The premium tier launch in Q3 validated something I'd been unsure about: that people would pay for curated, structured content even when the free version was already high quality. The 320 subscribers at EUR 12/month represent a small but meaningful revenue stream — and more importantly, a direct relationship with my most engaged readers. The AMA calls are gold for understanding what engineering leaders actually struggle with.
If I'm being honest about what didn't go well: I pushed too hard in Q3. The combination of the premium launch, Codemotion, and Maratona training left me running on fumes by October. The Black Friday campaign in Q4 was successful but felt mechanical — I was going through motions rather than creating with energy.

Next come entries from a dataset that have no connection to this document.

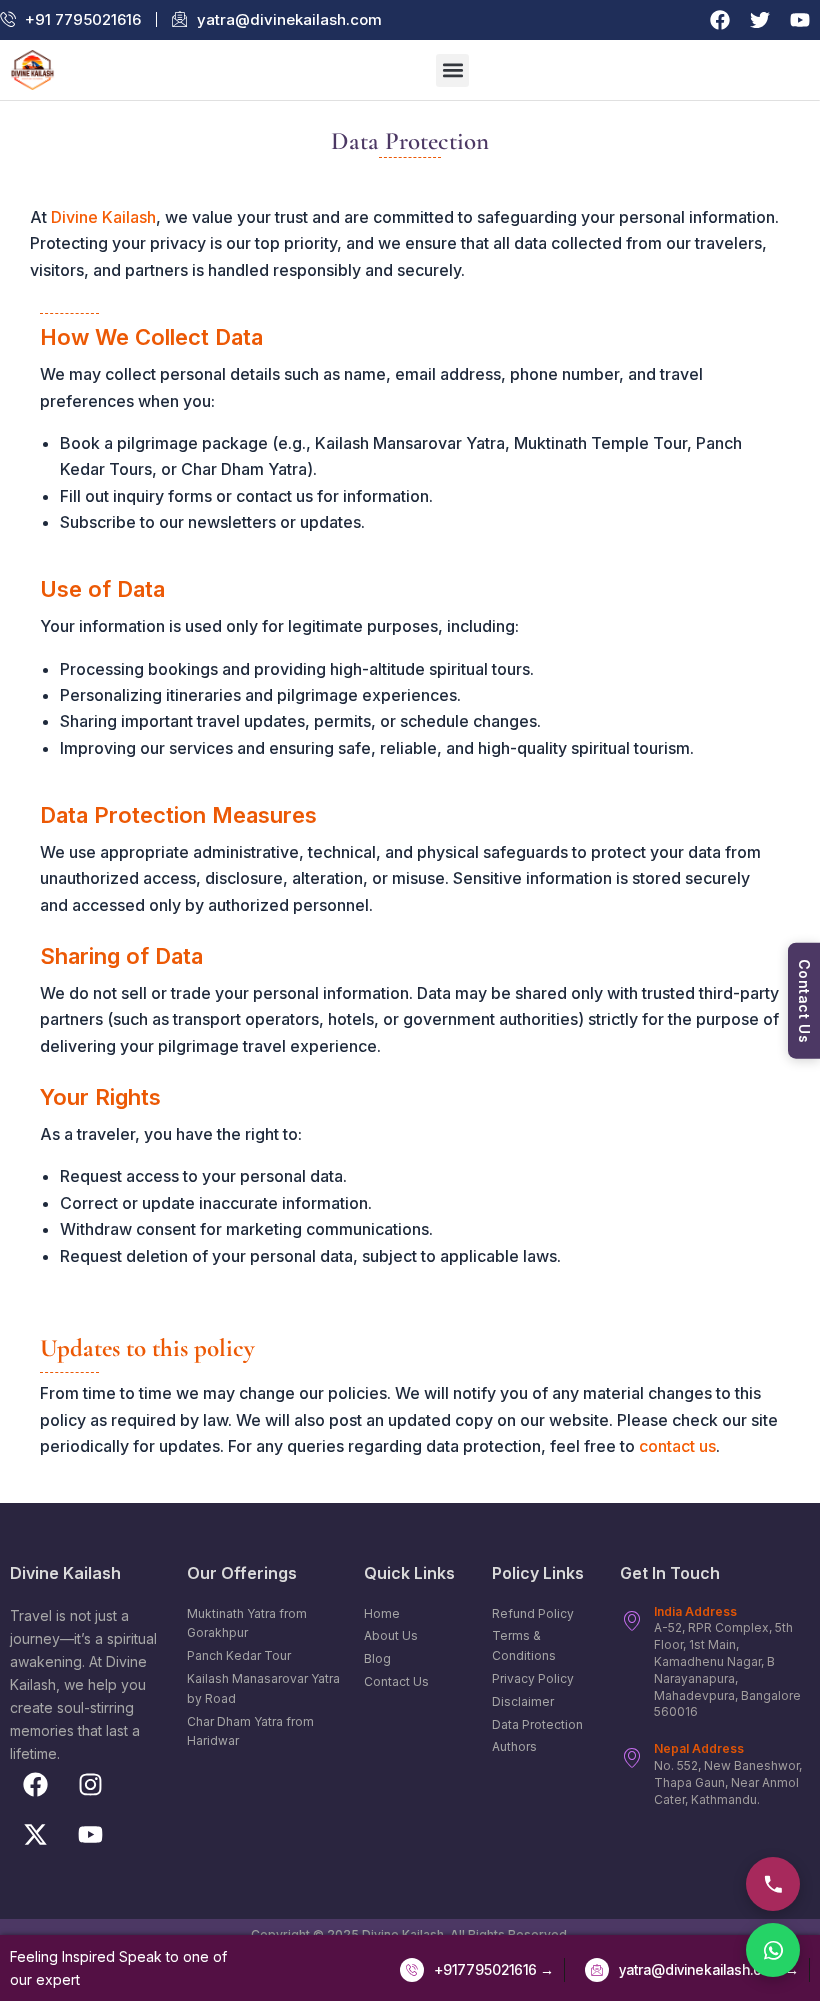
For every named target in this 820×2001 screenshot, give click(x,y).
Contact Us (804, 1000)
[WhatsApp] (773, 1950)
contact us (677, 1446)
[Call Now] (773, 1884)
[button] (452, 70)
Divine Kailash (103, 217)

That's a warning sign I need to heed going into 2025. The business can scale, but my energy can't scale linearly with it. I need to hire more, delegate more, and protect creative time more aggressively. The Laputa project (24q4-laputa-start) is a wildcard heading into next year — it could be a distraction or it could be the most important thing I build. We'll see.